README.txt, No file extension, ID Ransomware unable to identify

Hi,

 

A computer  has been hit with ransomware, it seems to be every file has been encrypted, even ones of quite peculiar file types, with then a README.txt in every folder.

 

The files are renamed to long alphanumerics with no file extension.

 

In task manager there is a "Windows Updater 4", which is related to a DontSleep.exe in C:\Confused - Windows defender has identified a file (one with a random file name) in this folder as "Genasom".

 

We uploaded a file and the ransom note to ID Ransomware, which was unable to identify the ransomware, the case SHA1 for this was 2c5e0bdd38eeca8bb916b804018a0d187bf1565d.

 

Let me know if you need anything else, any help would be very much appreciated.

 

The text of the ransom note is (I removed the personal ID, let me know if that is needed):

 

Your files are encrypted!

                                        YOUR PERSONAL ID

                                        <ID was alphanumeric string here>

                                        ---------------------------------------------------------------------------------

                                        Discovered a serious vulnerability in your network security.

No data was stolen and no one will be able to do it while they are encrypted.

For you we have automatic decryptor and instructions for remediation.

                                        ---------------------------------------------------------------------------------

                                        You will receive automatic decryptor and all files will be restored

---------------------------------------------------------------------------------

* To be sure in getting the decryption, you can send one file(less than 10MB) to vertw@tuta.io or vertw@keemail.me In the letter include your personal ID(look at the beginning of this document). But this action will increase the cost of the automatic decryptor on 50 USD...

Attention!

Attempts to self-decrypting files will result in the loss of your data

Decoders other users are not compatible with your data, because each user's unique encryption key

---------------------------------------------------------------------------------

 

 

El-ahrairah

Edited by Elil-Hrair-Rah, 31 October 2018 - 05:30 AM.

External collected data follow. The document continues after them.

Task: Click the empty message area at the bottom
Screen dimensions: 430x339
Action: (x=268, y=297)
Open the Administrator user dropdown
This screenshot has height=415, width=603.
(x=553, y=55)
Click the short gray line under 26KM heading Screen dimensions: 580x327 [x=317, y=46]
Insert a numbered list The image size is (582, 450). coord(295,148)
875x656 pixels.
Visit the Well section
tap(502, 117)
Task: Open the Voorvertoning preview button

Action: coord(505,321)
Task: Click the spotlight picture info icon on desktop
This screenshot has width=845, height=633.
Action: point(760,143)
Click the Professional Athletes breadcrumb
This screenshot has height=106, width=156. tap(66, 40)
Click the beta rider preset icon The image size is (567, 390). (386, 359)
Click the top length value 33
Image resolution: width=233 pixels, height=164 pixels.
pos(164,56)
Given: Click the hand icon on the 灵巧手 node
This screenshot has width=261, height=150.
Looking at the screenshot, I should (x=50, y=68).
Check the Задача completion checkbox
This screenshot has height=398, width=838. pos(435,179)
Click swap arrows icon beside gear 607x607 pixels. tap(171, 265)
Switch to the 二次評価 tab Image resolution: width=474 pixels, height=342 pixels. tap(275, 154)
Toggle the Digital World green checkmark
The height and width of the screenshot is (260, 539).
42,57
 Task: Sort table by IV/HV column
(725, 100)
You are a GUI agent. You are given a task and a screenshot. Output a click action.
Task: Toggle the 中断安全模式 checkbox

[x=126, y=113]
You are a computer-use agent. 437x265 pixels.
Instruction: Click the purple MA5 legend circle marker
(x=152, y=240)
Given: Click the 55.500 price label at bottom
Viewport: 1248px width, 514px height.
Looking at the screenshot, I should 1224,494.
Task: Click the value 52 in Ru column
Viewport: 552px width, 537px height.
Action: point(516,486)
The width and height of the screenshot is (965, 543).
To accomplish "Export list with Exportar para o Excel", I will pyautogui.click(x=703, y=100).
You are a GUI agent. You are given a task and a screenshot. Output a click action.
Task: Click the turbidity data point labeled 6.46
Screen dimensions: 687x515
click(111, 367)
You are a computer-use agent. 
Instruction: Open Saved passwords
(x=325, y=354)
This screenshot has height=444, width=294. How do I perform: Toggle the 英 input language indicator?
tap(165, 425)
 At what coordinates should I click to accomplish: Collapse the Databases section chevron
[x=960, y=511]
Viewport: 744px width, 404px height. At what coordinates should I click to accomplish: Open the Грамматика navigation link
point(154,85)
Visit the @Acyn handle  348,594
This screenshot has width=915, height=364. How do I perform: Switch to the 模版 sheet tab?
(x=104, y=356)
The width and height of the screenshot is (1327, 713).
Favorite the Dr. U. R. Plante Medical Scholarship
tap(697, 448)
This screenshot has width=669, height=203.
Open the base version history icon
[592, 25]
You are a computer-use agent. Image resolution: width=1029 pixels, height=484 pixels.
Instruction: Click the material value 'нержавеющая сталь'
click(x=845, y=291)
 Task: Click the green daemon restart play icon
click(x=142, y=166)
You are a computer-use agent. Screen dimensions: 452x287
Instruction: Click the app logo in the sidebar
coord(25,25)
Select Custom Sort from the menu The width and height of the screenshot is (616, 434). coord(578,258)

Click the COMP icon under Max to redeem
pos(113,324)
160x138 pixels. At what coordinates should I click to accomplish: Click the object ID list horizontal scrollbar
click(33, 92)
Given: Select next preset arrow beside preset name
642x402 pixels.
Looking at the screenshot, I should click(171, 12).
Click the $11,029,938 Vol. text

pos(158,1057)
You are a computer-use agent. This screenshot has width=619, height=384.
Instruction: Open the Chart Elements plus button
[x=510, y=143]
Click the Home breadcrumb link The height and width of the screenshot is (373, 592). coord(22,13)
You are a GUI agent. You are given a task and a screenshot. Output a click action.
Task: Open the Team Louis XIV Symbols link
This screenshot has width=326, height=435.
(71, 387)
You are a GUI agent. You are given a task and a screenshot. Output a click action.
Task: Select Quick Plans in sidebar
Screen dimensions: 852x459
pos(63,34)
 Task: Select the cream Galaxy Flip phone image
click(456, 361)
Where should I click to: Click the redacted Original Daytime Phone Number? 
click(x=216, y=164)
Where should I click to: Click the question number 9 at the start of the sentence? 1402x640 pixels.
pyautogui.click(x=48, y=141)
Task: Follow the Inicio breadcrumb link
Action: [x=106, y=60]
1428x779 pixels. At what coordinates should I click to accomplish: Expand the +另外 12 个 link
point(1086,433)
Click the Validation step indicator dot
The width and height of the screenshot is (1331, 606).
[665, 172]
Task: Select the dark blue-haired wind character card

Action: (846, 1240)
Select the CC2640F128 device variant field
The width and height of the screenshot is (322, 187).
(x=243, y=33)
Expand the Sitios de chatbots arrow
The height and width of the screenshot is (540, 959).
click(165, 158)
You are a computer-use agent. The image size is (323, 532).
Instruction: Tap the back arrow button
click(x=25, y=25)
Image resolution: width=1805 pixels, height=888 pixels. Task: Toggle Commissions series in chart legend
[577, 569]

More information is needed to determine specifically what infection you are dealing with since not all ransomware appends an obvious extension to the end of encrypted filenames or add a known file pattern (filemarker) which helps to identify it. CryptoWall, PClock, Spora, Sigma, CrypMic, DMA Locker, Locker, Matrix V3, AES-Matrix, Microsoft Decryptor (CryptXXX), Cryptofag, TeslaCrypt v4.0, CryptoHost, MotoxLocker (DetoxCrypto), KawaiiLocker, Hermes, Data Keeper, LoveServer, Power Worm, KEYHolder and CryptorBit encrypts files but do not append or change file extensions. Newer variants of Nemucod (Nemucod-AES) and Mobef also do not append any extensions to encrypted filenames.

Some ransomware variants (i.e. DMA Locker, TeslaCrypt, CrypMic) will add a unique hex pattern (filemarker) identifier in the header of every encrypted file so the ransomware can identify the file as one it encrypted. Spora-encrypted files utilize a 4 byte long Crc32 file marker. CryptoWall is identified by how the files are renamed. CryptoWall 3.0 and 4.0 encrypted files typically will have the same 16 byte header which is different for each victim. PClock, Mobef and Cryptofag do not use a filemarker.

CryptConsole, Ishtar, MicroCop, Jager, Unblockupc and a few other ransomwares prepends a prefix to the beginning of the encrypted file name so some victims report encrypted data as not having any extensions.

Further, Many ransomwares use README.txt so the name of the ransom note is not enough.

When there is no extension or filemarker in encrypted files, Demonslay335 (Michael Gillespie) has advised it is impossible to identify the infection without a sample of the malware itself or the ransom note.

Samples of suspicious executable's (installer, malicious files, attachments) that you suspect were involved in causing the infection can be submitted (uploaded) here with a link to this topic...it's best to zip (compress) all files before sharing. There is a "Link to topic where this file was requested" box under the Browse button. Doing that will be helpful with analyzing and investigating by our crypto malware experts.

Hi quietman7,

 

Thank you for the quick response. I have Zipped up the "Confused" folder which gave the Windows Defender hits and submitted it. I also added a ransom note, I am not sure if that was correct to do. 

 

Let me know if you need anything else.

 

El-ahrairah

Yes that is ok. Notes and samples of encrypted files can also be submitted to the link I provided above.

Please be patient until Demonslay335 has a chance to review and analyze the submitted files. Bleeping Computer is inundated with numerous support requests and it may take some time to get a reply.

Hi quietman7, 

 

That is fine, I am happy to wait - you guys provide an important service and I think I can say we are all glad you all give your time up to help people.

 

I have found what we think was an Excel file - should I submit that as well?

 

El-ahrairah

Yes you can submit that file too.

Hi quietman7,

 

I have just submitted the encrypted Excel, thank you.

 

El-ahrairah

with then a README.txt in every folder.

The files are renamed to long alphanumerics with no file extension.

In task manager there is a "Windows Updater 4", which is related to a DontSleep.exe in C:\Confused

CryptConsole 3. Not decryptable.

Hi thyrex,

 

That is unfortunate, thank you for identifying it.

 

Thankfully most of the important stuff is backed up. If I format the hard drive and re-install Windows, will that clean everything up?

 

El-ahrairah

Since the infection has been identified/confirmed, rather than have everyone with individual topics, it would be best (and more manageable for staff) if victims posted any more questions, comments or requests for assistance in the below support topic discussion.

• CryptConsole (unCrypte@outlook.com_) Support Topic - How decrypt files.hta

To avoid unnecessary confusion, this topic is closed.

Thanks
The BC Staff